In his absence, Vice President Yemi Osinbajo is governing an increasingly unruly country.
“We present a general picture of a nation that is fragile,” said Cardinal John Onaiyekan, the Catholic archbishop of Abuja. “There’s the need to seriously address certain undermining and abiding causes of disturbance, dissatisfaction amongst our people.”
Corruption’s legacy
Analysts blame Nigeria’s woes in large part on decades of unfettered corruption. Transparency International last year ranked Nigeria as the 28th most corrupt nation in the world. In a closely divided country, politicians appeal to Christian, Islamic and local religious and ethnic voting blocs to win elections but enrich themselves once in office, said Gombe State University political science professor Abdulkadir Saleh.
“The political elites always use religion and tribe to manipulate the masses while looting away resources,” said Mr. Saleh. “Institutions are not working because of the high level of corruption among the elites. In Nigeria, we only have influential personalities and not institutions.”
That cynical political strategy might be backfiring as those same voting blocs lash out against the central government while living conditions decline.
Although decimated by years of fighting Nigerian troops and other armies in the region, Boko Haram still manages to hold sway in parts of the north where Islam is the majority faith.
Female suicide bombers linked to Boko Haram have been blamed for an attack Sunday on a camp for internally displaced people in Maiduguri that killed at least eight and wounded 15. It was the first major attack on a refugee camp in Maiduguri, Boko Haram’s birthplace.
The Indigenous People of Biafra, a group representing the Igbo-speaking community of Biafra in southeastern Nigeria, are seeking an independent state and threatening civil war — a chilling echo of the devastating clashes of the 1960s. Another group, the Coalition of Arewa Youth Groups, has been threatening Igbo in northern Nigeria and demanding that they return to Biafra in the south.
Militants called the Niger Delta Avengers have sabotaged oil pipelines and demanded that more oil money be spent on the poor. Their attacks have reduced oil and gas exports that comprise 70 percent of government revenue.

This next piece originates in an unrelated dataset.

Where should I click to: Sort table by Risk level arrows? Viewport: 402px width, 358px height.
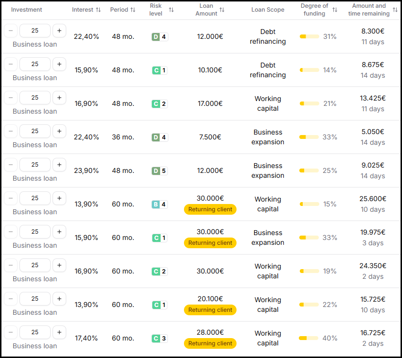point(171,10)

All the internal strife is scarring the nation’s youngest and most vulnerable generation, said child rights activists. Six out of 10 Nigerians suffer some form of physical, emotional or sexual violence before they turn 18, according to a 2014 survey by the National Population Commission.

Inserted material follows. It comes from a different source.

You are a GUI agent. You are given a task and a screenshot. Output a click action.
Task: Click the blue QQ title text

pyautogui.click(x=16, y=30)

Another street beggar in Gombe, 7-year-old Musa Haruna, illustrated the survey’s sad findings. He said his parents also sent him to Gombe to study the Koran, but his teacher forced him to beg for food and money.
“I will receive the beating of my life if I go back empty-handed,” Haruna said, sobbing.
Activists in Nigeria said the government wasn’t doing enough to protect children.
“Government must look into the affairs of our children nationwide with a view to addressing the teeming issues that have left Nigeria without a future in its children,” said Inime Aguma, the Lagos-based country director for the International Federation of Women Lawyers.
She and her fellow activists were organizing a campaign to draw attention to the suffering. Children’s Day 2017 is “another opportunity for us to call upon federal and state governments” to do more, she said.
Isiaka wished the government could provide him with basic amenities so he could grow up like a normal child.
“I have no clothes to wear and cannot afford to visit a hospital when sick,” he said. “Most nights I am so hungry that learning becomes impossible.”